Murdoch Meltdown Solidifies the Value of Public Media
Posted on September 5, 2011
Sally Jo Fifer calls on public media leaders to put “new technology to work for a public interest free from the gravity of profit.”

Information is valuable. It’s valuable to those of us working in public media and it’s valuable to Rupert Murdoch, who started out owning a single Australian afternoon tabloid newspaper and ended up building the $33 billion News Corp empire by acquiring information, often at great cost, and packaging it to maximize profits. Yet for Murdoch, perhaps no information in recent memory was as costly as the phone messages his staff allegedly stole, toppling the 168-year-old News of the World despite a circulation of 7.5 million.
On the surface, it would seem that there could be no two beasts as dissimilar as public media and tabloid journalism. One strives to serve the public with the information and tools it needs as citizens; the other hawks sex scandals, celebrity secrets, and other entertainments. It might seem like they are the yin and yang of media, defined by their contrasts yet containing surprising elements of one another. Public media, after all, must plumb the public’s obsessions — some dark, some trivial — in order to compete in the media marketplace and serve its audience. And tabloid journalism often invokes “the public interest” in its defense, as the National Enquirer does in ferreting out the untrustworthiness of public figures like John Edwards.

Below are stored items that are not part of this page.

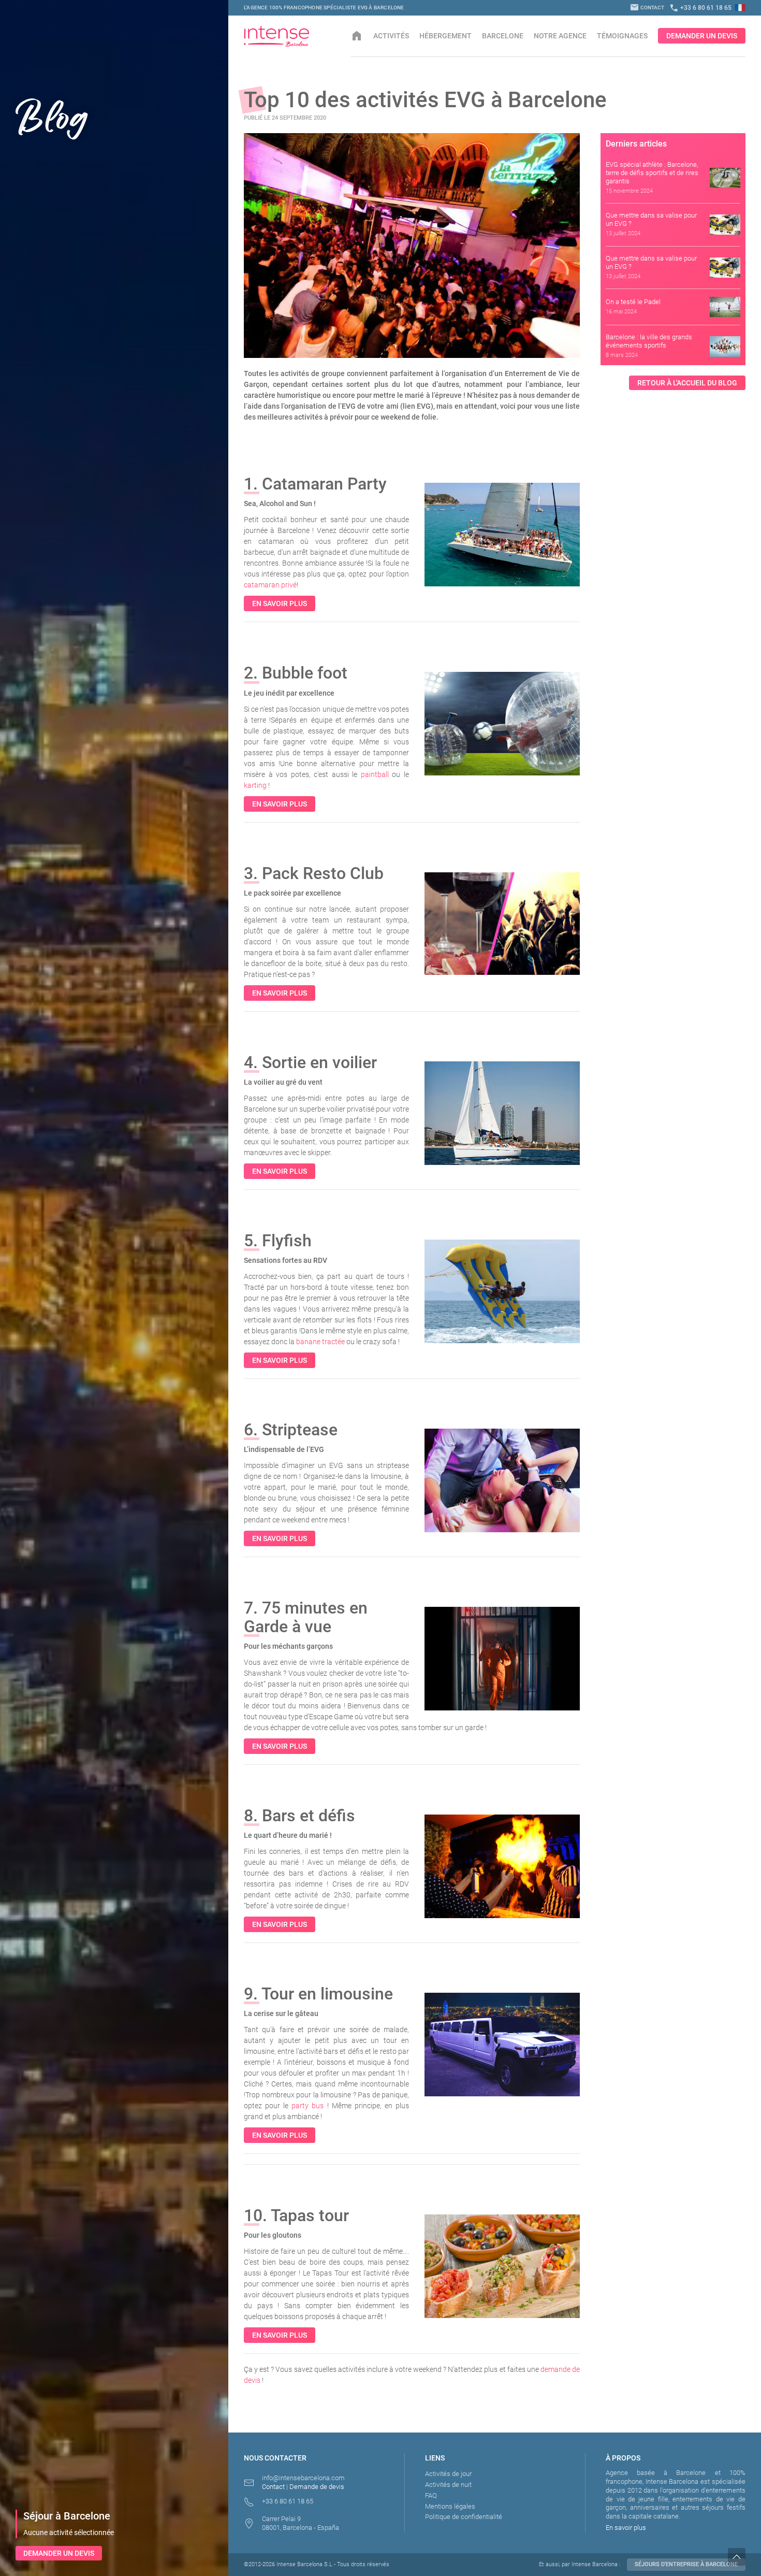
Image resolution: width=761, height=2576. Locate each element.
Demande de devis (316, 2487)
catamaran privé (270, 585)
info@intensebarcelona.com (303, 2478)
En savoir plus (279, 603)
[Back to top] (744, 2557)
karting (255, 785)
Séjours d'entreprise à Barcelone (686, 2564)
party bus (307, 2106)
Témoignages (622, 36)
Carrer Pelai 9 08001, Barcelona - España (300, 2523)
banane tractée (320, 1341)
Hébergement (445, 36)
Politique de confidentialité (463, 2517)
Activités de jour (448, 2474)
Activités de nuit (448, 2484)
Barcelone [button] (502, 36)
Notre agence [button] (560, 36)
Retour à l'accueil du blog (687, 383)
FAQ (431, 2495)
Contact (647, 7)
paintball (375, 774)
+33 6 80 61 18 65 (700, 7)
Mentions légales (450, 2506)
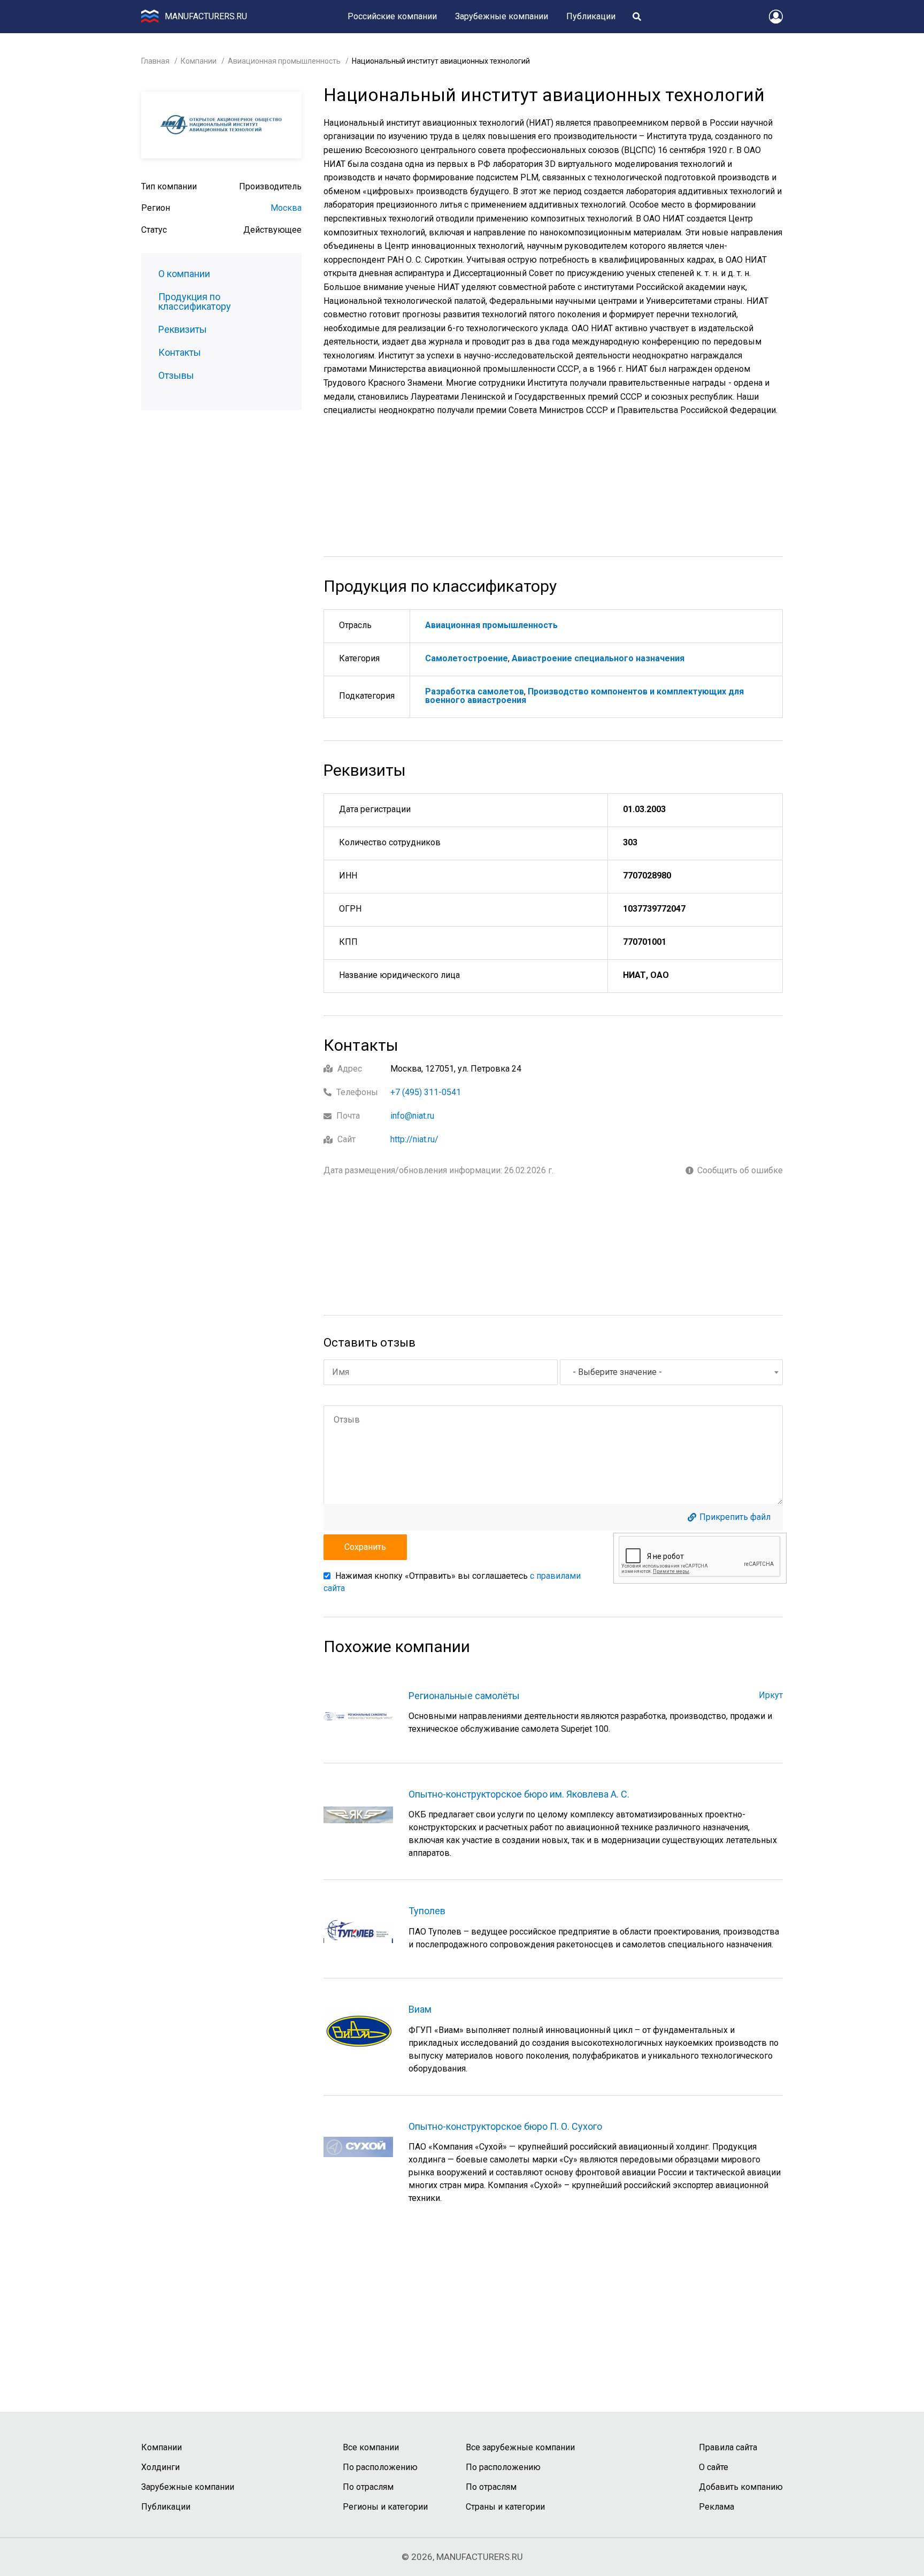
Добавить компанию (741, 2487)
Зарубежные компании (501, 16)
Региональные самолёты (464, 1695)
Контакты (179, 352)
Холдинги (160, 2467)
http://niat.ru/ (414, 1139)
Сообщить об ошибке (740, 1170)
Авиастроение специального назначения (598, 658)
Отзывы (176, 375)
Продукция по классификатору (194, 301)
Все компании (371, 2447)
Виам (420, 2009)
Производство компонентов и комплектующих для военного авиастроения (584, 695)
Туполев (427, 1910)
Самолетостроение (466, 658)
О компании (184, 274)
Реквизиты (182, 329)
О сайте (713, 2467)
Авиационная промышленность (284, 61)
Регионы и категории (385, 2507)
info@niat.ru (412, 1116)
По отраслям (368, 2487)
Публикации (590, 16)
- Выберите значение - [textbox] (617, 1372)
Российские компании (392, 16)
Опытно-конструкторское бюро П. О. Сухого (505, 2126)
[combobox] (671, 1372)
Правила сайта (728, 2447)
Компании (199, 61)
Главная (155, 61)
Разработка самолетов (474, 691)
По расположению (380, 2467)
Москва (286, 208)
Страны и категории (505, 2507)
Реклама (716, 2507)
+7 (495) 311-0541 (425, 1092)
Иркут (771, 1695)
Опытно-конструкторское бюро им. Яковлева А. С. (519, 1794)
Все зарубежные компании (520, 2447)
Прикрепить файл (735, 1517)
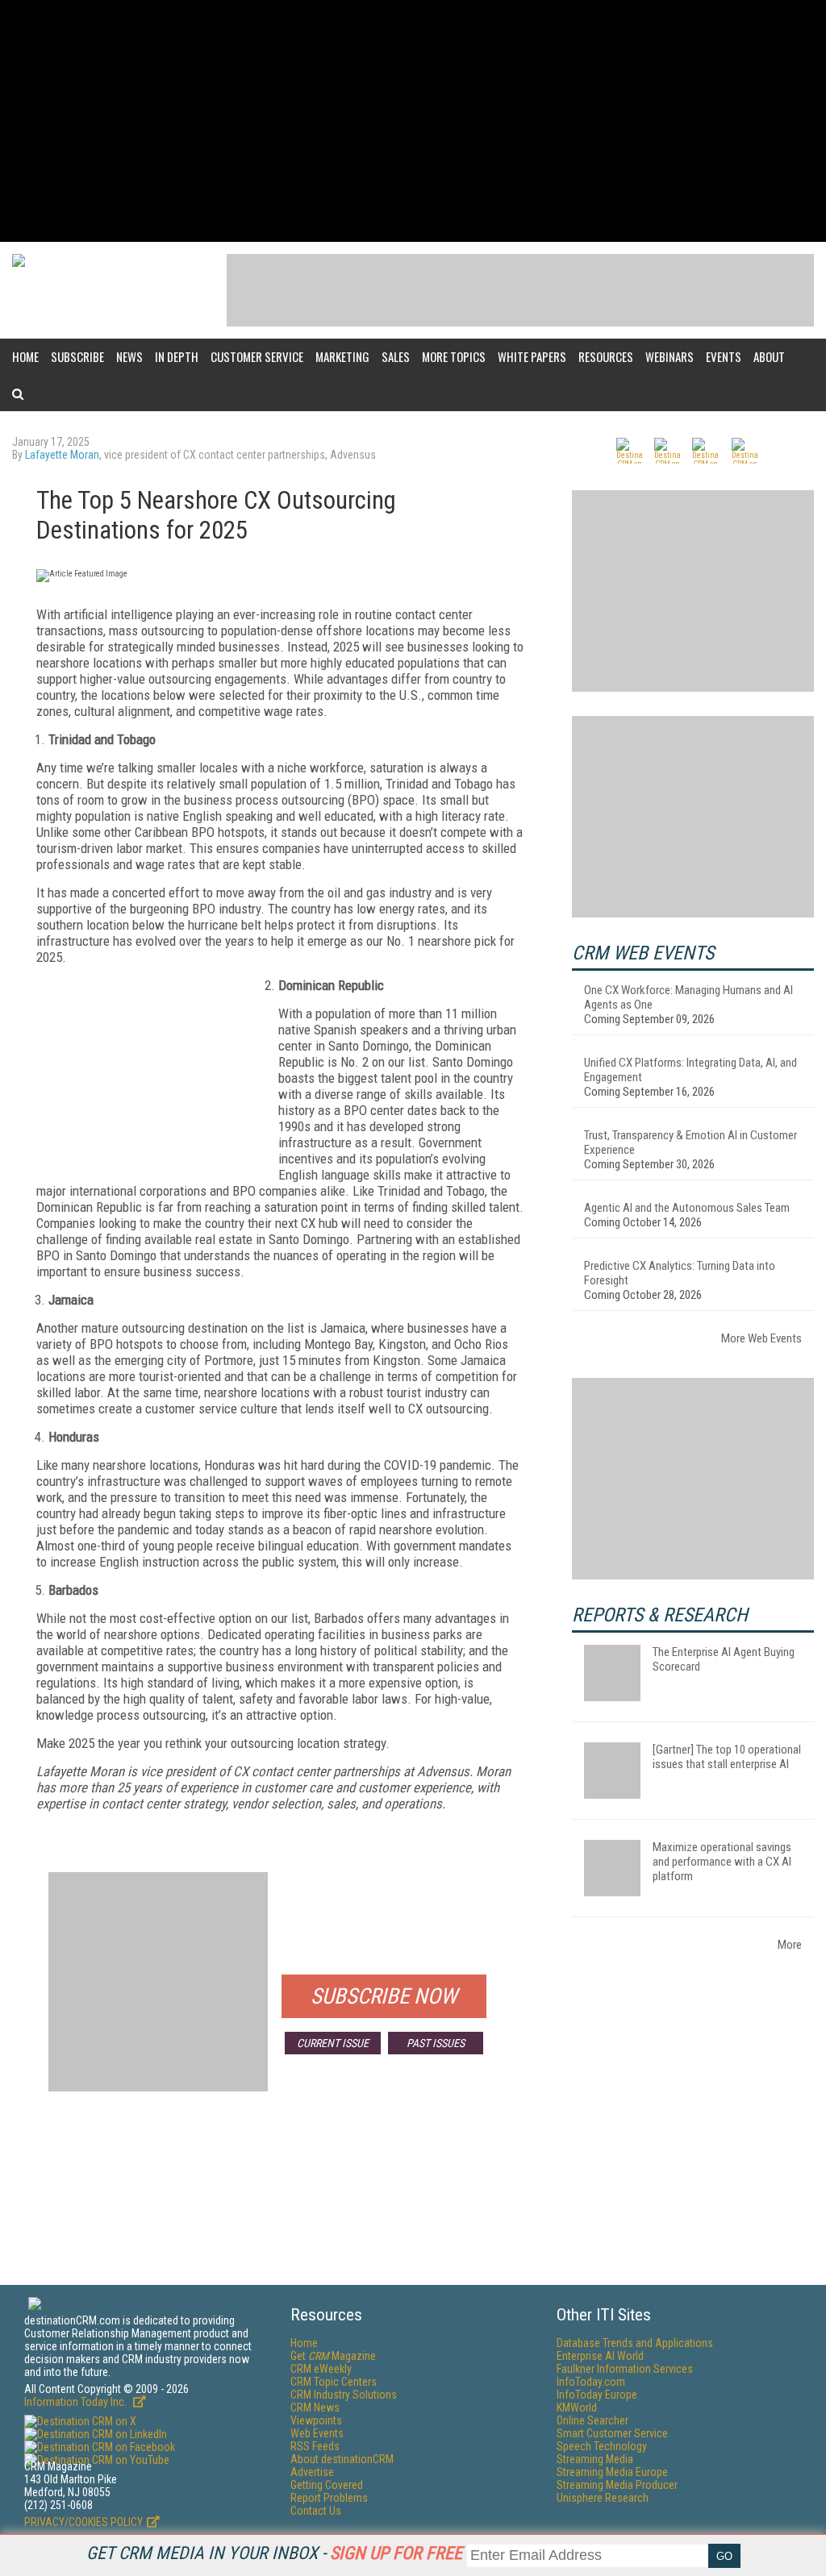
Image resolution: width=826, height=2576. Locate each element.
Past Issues (436, 2043)
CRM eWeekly (321, 2368)
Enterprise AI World (600, 2355)
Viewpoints (316, 2420)
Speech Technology (602, 2446)
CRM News (315, 2407)
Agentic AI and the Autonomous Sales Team (687, 1208)
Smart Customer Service (612, 2433)
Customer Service (257, 356)
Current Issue (333, 2043)
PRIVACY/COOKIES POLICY (83, 2522)
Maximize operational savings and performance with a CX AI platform (722, 1861)
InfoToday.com (591, 2381)
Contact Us (315, 2510)
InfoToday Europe (597, 2394)
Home (25, 356)
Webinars (669, 356)
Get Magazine (333, 2355)
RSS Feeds (315, 2446)
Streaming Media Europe (612, 2472)
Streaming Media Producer (617, 2484)
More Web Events (761, 1338)
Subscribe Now (384, 1996)
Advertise (312, 2472)
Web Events (317, 2433)
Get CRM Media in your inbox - (274, 2553)
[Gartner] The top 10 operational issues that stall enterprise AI (727, 1756)
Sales (396, 356)
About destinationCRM (342, 2459)
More (790, 1944)
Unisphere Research (603, 2497)
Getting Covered (326, 2484)
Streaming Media (595, 2459)
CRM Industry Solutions (343, 2394)
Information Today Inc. (76, 2401)
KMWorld (577, 2407)
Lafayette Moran (62, 454)
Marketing (342, 356)
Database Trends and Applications (635, 2343)
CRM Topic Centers (333, 2381)
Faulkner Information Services (625, 2368)
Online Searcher (592, 2420)
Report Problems (329, 2497)
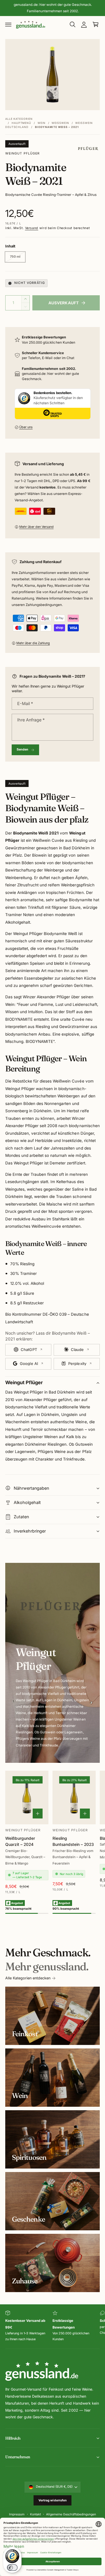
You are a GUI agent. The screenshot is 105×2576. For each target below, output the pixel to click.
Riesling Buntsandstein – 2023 (73, 1841)
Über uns (26, 427)
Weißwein (60, 122)
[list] (52, 2326)
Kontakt (35, 2514)
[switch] (12, 2567)
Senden (23, 749)
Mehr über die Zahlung (33, 643)
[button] (8, 24)
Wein (42, 122)
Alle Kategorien (19, 118)
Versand (31, 228)
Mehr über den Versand (36, 527)
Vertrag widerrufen (52, 2500)
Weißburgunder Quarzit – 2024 (20, 1841)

But as the past and present editors of the National Enquirer or News of the World would tell you, the marketplace for information is intensifying. A few years ago, the British documentary crew for Starsuckers secretly filmed journalists for three tabloids offering to buy private medical records, while Lindsay Lohan’s father brokered multi-thousand dollar deals for information stateside. Even for tabloids, any “public interest” portion of their journalistic mission appears lost in the mad dash for circulation and ratings and the incredible acceleration of the news cycle, where being first is more important than being right. And more respected publications are vulnerable; even the New York Times, in a momentary rush to scoop the national dailies, ran an erroneous online headline claiming Arizona Congresswoman Gabrielle Giffords died in an assassination attempt.
All of these companies have a business to run. Some depend on their reputation and credibility; others on their appeal to a certain niche group; still others on a talent for spectacle and showmanship. What we often overlook, however, are the newer players that are reshaping the universe — companies like Facebook and Google, for instance. We think they are giving us a more level playing field for access to information, and maybe they are, for now. But what will happen as competition intensifies as it did for tabloid and other media endeavors? What lines will be crossed when the new media giants encounter potentially devastating market forces as did News Corp and the other five media conglomerates that dominate the media landscape? Public media has a business to run, too.
The bottom line for our business is working to ensure that there’s an equal playing field for the public to get the information it needs to make informed decisions as citizens. Just as the financial meltdown showed us a glimpse of a world where information is shared unequally, and with great harm to those on the outside, the Murdoch scandal hints at the levels of inequity and codes of ethics at work in the increasingly bottom-line driven world of corporate media. As we put more and more trust in the new arbiters of information — the Googles and the Facebooks who track our search, mine our email, and analyze our social interactions — public media must provide the leadership in putting new technology to work for a public interest free from the gravity of profit. In the end, Murdoch is accountable only to his shareholders; we are accountable to the American people. We can’t afford to make the mistakes that corporate media makes —and we can’t afford to ignore our duties to represent the public in the wild west of the most competitive, chaotic, and potential-filled media environment the world has ever seen.